Irish Times: Work on Corrib gas pipeline already started

“Shell and the Department of Marine and Natural Resources have declined to comment on apparent evidence that construction work has already started on the controversial onshore section of the Corrib gas pipeline.”: “Ms McGarry believes that last Monday’s proposal by lawyers for Shell in the High Court could be interpreted as an admission that it has violated its own order.”

Monday 18 July 2005

Lorna Siggins

Jul 18, 2005

Shell and the Department of Marine and Natural Resources have declined to comment on apparent evidence that construction work has already started on the controversial onshore section of the Corrib gas pipeline.

An estimated 700m stretch of assembled piping visible across the Glenamoy river where it enters the Sruth Mhada Conn estuary is one of a series of works carried out on Shell’s behalf which landowners attempted unsuccessfully to raise in the High Court last week.

Ten-metre steel-sheet pylons have been driven into the ground, topsoil and foliage has been removed, and cliff faces have been broken open in several locations at Glengad and under Dooncarton Hill.

Currently, Shell has consent only for “preparatory” work on the 9km onshore stretch of high-pressure pipeline linking the Corrib field to the approved terminal or refinery at Bellanaboy, according to Minister for Marine and Natural Resources Noel Dempsey.

The company has now suspended all work on the pipeline at the request of the Minister, following his decision to commission another safety review. Shell E&P Ireland Ltd and the department said that as the matters were the subject of legal proceedings, it would be inappropriate to comment further.

The five residents who are in jail and landowner BrId McGarry compiled affidavits for the High Court listing the instances where, they claim, construction occurred. This was to back up their main contention that Shell E&P Ireland has itself been in breach of the injunction which it secured on April 4th last and over which the five men were sent to prison.

The assembled piping, photographed by The Irish Times, was welded in the Coillte-planted forestry area during the past month, according to Ms McGarry, who lives just a couple of hundred metres from the opposite riverbank. Dates of welding are on separate sections of the pipeline.

The company also drilled piles into the ground rock, resulting in sustained vibrating of windows at her home, where she lives with her widowed mother.

Speaking at a rally in support of her imprisoned neighbours in Ballina, Co Mayo, on Saturday, MsMcGarry outlined efforts to highlight this as a key aspect of the controversy.

When the five imprisoned men tried to bring their own injunction on this issue last Monday, president of the High Court Mr Justice Joseph Finnegan said it seemed to him a ludicrous proposition when they were in flagrant breach of a court order.

Ms McGarry told The Irish Times she reported the work to gardaI in Belmullet, Co Mayo, on June 18th.

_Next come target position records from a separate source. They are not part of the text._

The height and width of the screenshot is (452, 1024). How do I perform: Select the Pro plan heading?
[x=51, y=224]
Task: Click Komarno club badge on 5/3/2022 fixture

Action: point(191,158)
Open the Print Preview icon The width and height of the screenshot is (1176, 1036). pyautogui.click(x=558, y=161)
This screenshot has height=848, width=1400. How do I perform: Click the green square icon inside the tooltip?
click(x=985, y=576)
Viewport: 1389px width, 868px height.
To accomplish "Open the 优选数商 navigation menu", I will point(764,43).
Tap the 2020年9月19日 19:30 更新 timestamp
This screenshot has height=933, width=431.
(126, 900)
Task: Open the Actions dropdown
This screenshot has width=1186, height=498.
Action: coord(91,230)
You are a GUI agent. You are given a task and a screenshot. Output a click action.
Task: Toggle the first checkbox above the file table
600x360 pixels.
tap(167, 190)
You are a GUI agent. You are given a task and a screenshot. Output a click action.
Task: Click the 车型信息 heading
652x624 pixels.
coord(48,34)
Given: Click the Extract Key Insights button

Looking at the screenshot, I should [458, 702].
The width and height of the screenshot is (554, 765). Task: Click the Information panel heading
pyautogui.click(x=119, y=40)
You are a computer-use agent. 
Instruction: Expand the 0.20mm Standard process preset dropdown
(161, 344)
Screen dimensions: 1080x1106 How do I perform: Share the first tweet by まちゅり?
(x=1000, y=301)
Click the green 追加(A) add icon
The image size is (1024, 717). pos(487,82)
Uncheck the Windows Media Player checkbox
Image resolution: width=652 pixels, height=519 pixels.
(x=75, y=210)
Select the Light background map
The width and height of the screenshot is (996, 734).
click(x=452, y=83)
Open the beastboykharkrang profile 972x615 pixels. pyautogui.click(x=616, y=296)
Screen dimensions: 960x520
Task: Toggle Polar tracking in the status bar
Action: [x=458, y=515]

Since her statement, she has had no contact from the Department of Marine and Natural Resources, which has sole responsibility for monitoring the pipeline development approved by compulsory acquisition orders in 2002.

Ms McGarry believes that last Monday’s proposal by lawyers for Shell in the High Court could be interpreted as an admission that it has violated its own order. Counsel for the company proposed it would only carry out works in accordance with ministerial consent under the Gas Act.

Prof Werner Blau, professor of physics at Trinity College Dublin, has obtained photographic evidence, seen by The Irish Times, which backs up Ms McGarry’s claims.

Prof Blau, who is a part-time resident of Rossport, said that all of this contradicted a statement to the Dail on June 30th by Minister for Marine and Natural Resources Noel Dempsey, in which he said he was “evaluating” the company’s decision to install and commission the pipeline.

Prof Blau said the minister’s new safety review would be of no great benefit.

Mr Dempsey’s department was caught up with “design, construction and operation issues”, and not with the consequences of a pipeline failure, he said.

“They are afraid to ask the simple question: how many would die and what extent the damage would be,” Prof Blau said.

There was also the serious issue of the stability of Dooncarton Hill, which was subject to landslides in September 2003, he added.